WORK ITEM -
Your reply should be an exact copy of the lines from the one that holds "Click Fusionner les partitions" to the end of the data below.

(Collected data)
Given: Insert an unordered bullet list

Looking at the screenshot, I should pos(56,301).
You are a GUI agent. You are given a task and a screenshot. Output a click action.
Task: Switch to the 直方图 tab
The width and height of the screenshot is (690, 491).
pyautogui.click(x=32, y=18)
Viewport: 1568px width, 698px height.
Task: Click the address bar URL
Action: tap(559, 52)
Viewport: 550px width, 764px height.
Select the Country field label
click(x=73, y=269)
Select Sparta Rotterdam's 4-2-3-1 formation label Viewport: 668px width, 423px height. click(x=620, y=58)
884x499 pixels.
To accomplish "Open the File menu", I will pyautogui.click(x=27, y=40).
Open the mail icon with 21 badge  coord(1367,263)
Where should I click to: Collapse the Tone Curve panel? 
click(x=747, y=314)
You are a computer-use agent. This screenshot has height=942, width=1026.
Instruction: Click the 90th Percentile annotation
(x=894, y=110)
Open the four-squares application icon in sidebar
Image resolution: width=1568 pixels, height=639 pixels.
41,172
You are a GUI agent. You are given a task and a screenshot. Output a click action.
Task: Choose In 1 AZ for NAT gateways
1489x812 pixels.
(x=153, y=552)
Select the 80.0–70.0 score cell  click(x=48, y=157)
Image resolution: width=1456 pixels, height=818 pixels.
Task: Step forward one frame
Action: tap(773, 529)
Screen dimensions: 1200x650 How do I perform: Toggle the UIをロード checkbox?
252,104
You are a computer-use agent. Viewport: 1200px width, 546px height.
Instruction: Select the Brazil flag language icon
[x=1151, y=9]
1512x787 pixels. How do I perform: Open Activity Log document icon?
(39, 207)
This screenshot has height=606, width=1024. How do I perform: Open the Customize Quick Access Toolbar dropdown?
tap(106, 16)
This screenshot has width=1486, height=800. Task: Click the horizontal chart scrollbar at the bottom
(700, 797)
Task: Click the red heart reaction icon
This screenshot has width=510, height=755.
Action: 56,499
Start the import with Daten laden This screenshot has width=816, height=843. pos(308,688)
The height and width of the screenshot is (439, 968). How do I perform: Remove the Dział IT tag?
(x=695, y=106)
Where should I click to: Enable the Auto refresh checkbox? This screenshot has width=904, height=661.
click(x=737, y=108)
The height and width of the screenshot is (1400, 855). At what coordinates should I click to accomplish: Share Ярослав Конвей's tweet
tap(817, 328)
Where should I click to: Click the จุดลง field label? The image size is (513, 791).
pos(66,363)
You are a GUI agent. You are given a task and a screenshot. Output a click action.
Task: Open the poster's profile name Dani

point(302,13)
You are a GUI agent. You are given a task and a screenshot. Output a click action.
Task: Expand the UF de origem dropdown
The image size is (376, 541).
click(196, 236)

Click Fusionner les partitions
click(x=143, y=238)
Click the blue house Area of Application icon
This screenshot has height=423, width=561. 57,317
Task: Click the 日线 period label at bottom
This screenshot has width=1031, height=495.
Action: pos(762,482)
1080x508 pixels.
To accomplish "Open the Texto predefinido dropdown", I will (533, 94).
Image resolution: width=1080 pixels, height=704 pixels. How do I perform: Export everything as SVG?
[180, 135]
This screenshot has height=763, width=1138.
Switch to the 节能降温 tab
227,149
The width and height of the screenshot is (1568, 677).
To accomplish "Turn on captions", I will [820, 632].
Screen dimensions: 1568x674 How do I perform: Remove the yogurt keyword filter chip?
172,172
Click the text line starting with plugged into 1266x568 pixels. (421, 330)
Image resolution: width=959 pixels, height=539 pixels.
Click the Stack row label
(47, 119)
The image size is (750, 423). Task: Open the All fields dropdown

TASK RESULT -
Click Fusionner les partitions
click(x=143, y=238)
Click the blue house Area of Application icon
This screenshot has height=423, width=561. 57,317
Task: Click the 日线 period label at bottom
This screenshot has width=1031, height=495.
Action: pos(762,482)
1080x508 pixels.
To accomplish "Open the Texto predefinido dropdown", I will (533, 94).
Image resolution: width=1080 pixels, height=704 pixels. How do I perform: Export everything as SVG?
[180, 135]
This screenshot has height=763, width=1138.
Switch to the 节能降温 tab
227,149
The width and height of the screenshot is (1568, 677).
To accomplish "Turn on captions", I will [820, 632].
Screen dimensions: 1568x674 How do I perform: Remove the yogurt keyword filter chip?
172,172
Click the text line starting with plugged into 1266x568 pixels. (421, 330)
Image resolution: width=959 pixels, height=539 pixels.
Click the Stack row label
(47, 119)
The image size is (750, 423). Task: Open the All fields dropdown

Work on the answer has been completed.